ATLANTA - Adam Smith, the former head of procurement under Mayor Kasim Reed's watch, has pleaded guilty in federal court Tuesday afternoon to conspiring to accept more than $30,000 in bribe payments from a vendor who obtained millions of dollars in city contracts.
Senior FOX 5 I-Team reporter Dale Russell reported the news about Smith appearing in court earlier Tuesday on Twitter.
The contractor who approached Smith was hoping, in exchange for money, Smith would help with bids. Smith would often accept money paid to him in the bathroom of an Atlanta restaurant, a thousand dollars at a time.
U.S. Attorney John Horn, after the plea, said this was a sad day for Atlanta citizens.
“Smith sold the public's trust in thousand dollar increments, and he's guilty now of felony bribery. And we are committed to continuing our investigation until we are understanding and seeing the full scope of this breakdown in the city's contracting process,” said Horn.
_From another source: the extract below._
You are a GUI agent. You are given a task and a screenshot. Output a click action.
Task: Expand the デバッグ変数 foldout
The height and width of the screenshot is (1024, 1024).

Horn would not comment on where he believes the investigation is headed.
Smith's attorney Brian Steel said it was a horrible day for Smith and a horrible day for his career. He expects Smith to go on and do things and doesn't think what he calls this misconduct, will define him.
From 2003 to 2017, the 53-year-old Smith quietly oversaw every single bid and major contract that went through Atlanta City Hall, but it came out in Smith’s plea that the bribes only went back about two years.
Smith was brought to City Hall about 14 years ago by then-mayor Shirley Franklin to help rewrite the city’s ethics code and to help clean up the procurement office. That was after all the scandals under Bill Campbell’s administration.
Many describe Smith as a quiet, well-respected man. He was raised in the Atlanta area, is a Morehouse College graduate, holds a Yale degree, a master's degree and a Georgetown law degree.
He will be sentenced Jan. 16, 2018, which is after the mayoral election.
Shock waves from the case tore through City Hall on Tuesday and those seeking to lead the city for the next four years.
“I’m saddened by this news. And it's very disappointing and disheartening, because I have known him to be a good man and a good person who tried to do the job that he was appointed to do. The story behind the scenes is what we don't know. For it to come inside City Hall is very disappointing. And just I want to let the investigation take its course,” said Kwanza Hall, Atlanta mayoral candidate.
“That is tremendously disappointing and it makes me angry on behalf of the taxpayers. Because We have to be able to trust the people spending our money,” said Peter Aman, Atlanta mayoral candidate.
“Felicia Moore and I introduced an ordinance several years from now to make sure we had complete transparency. And it's just because of issues like this,” said Mary Norwood, Atlanta mayoral candidate.
“There's something rotten going on at city hall,” said Vincent Fort, Atlanta mayoral candidate. “[If I was mayor,] I would have an inspector general in place to root out this corruption. I would have someone whose responsibility it would be to find out if things are going wrong, and if things are going wrong to seek a prosecution.”
Mayor Kasim Reed released the following statement reiterating his commitment to cooperating with the federal investigation and his lack of involvement in the wrongdoing:
“The city of Atlanta has been working in full cooperation with federal authorities for more than a year, and assisting them remains our top priority. Any allegations that the city's procurement process has been compromised in any way undermines the public trust in government. Accordingly, we will not rest until this case is fully resolved and justice has been served. Those involved in any wrongdoing should be prosecuted to the fullest extent of the law.”